Walking back into the shadows of the kitchen, I muttered, “The scan—if that’s what it is—is nearly done upstairs. That leaves this half of the downstairs. Oh.” Apprehension sped through me. “And the weapons storage and the utility area.” Parts of the house I seldom went into and rarely even thought about.

Eli waited, watching me. He wanted a plan of action, but I didn’t have one to give him. As a rogue-vamp hunter, I had a legal leg to stand on when killing vamps—and their human blood-servants—who presented a clear and present danger to the human populace. The blood-servant ruling was a new one, recently issued by the Louisiana Supreme Court, over a kill made back in the nineties by another vamp hunter, who was arrested, convicted, and imprisoned when he killed three of a vamp’s walking blood-meals while saving a family of four humans. The vamp hunter was free now, though no one could give him back his lost years. The state supreme court decision gave me certain powers, within state law, against rogue vamps and their willing dinner partners. Against sane vamps, law-abiding humans, law-abiding were-creatures, or witches, I had no more power than anyone else.

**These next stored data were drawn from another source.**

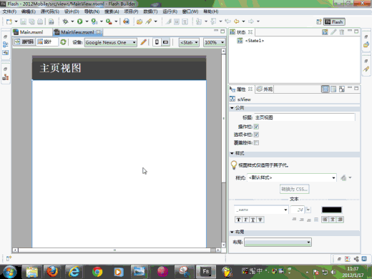This screenshot has width=372, height=279.
Task: Switch to Design mode button
Action: tap(44, 42)
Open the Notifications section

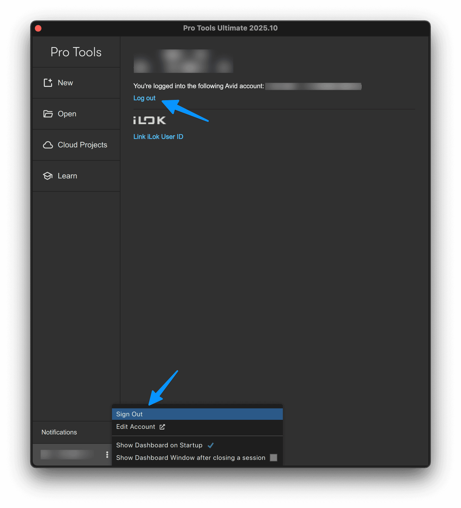59,432
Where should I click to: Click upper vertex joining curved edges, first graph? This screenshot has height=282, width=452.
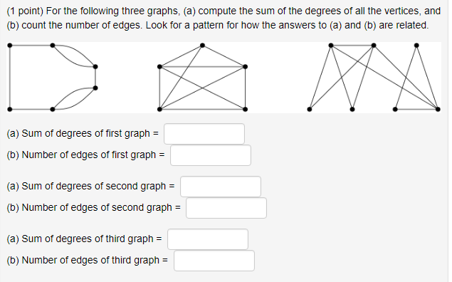pos(95,67)
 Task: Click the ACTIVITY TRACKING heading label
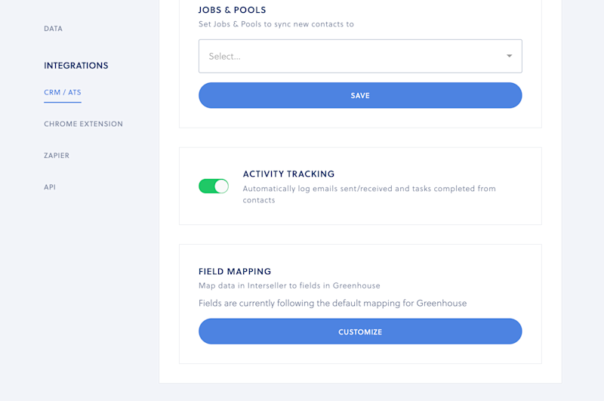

I didn’t know what to do. My Beast-inspired headache was growing. One thing I knew for certain. The house was old, constructed of wood and old brick, with an antiquated electrical system. If the magics wanted to cause me trouble, burning down the house would be easy. I sniffed again, but the stink of magic-induced smoke was gone. For now.

Alex waved us over and said softly, “I took digital photos of them, but the photos don’t work worth jack through the obfuscation spells.” We stood behind his chair and his boy-man-garlic stink wafted up. Eli swatted him on the back of the head.

“What’s that for?” Alex complained, sotto voce, rubbing his head and straining back to grimace at us.

“For being Stinky,” I said. “So the digitals didn’t work. Why am I here smelling you?”

He scowled at us through his straggly curls and bent back over his screen. “Because the tape is working fine. Both witches are female, natch, and though the light sucks, they might be African-American or mixed race.”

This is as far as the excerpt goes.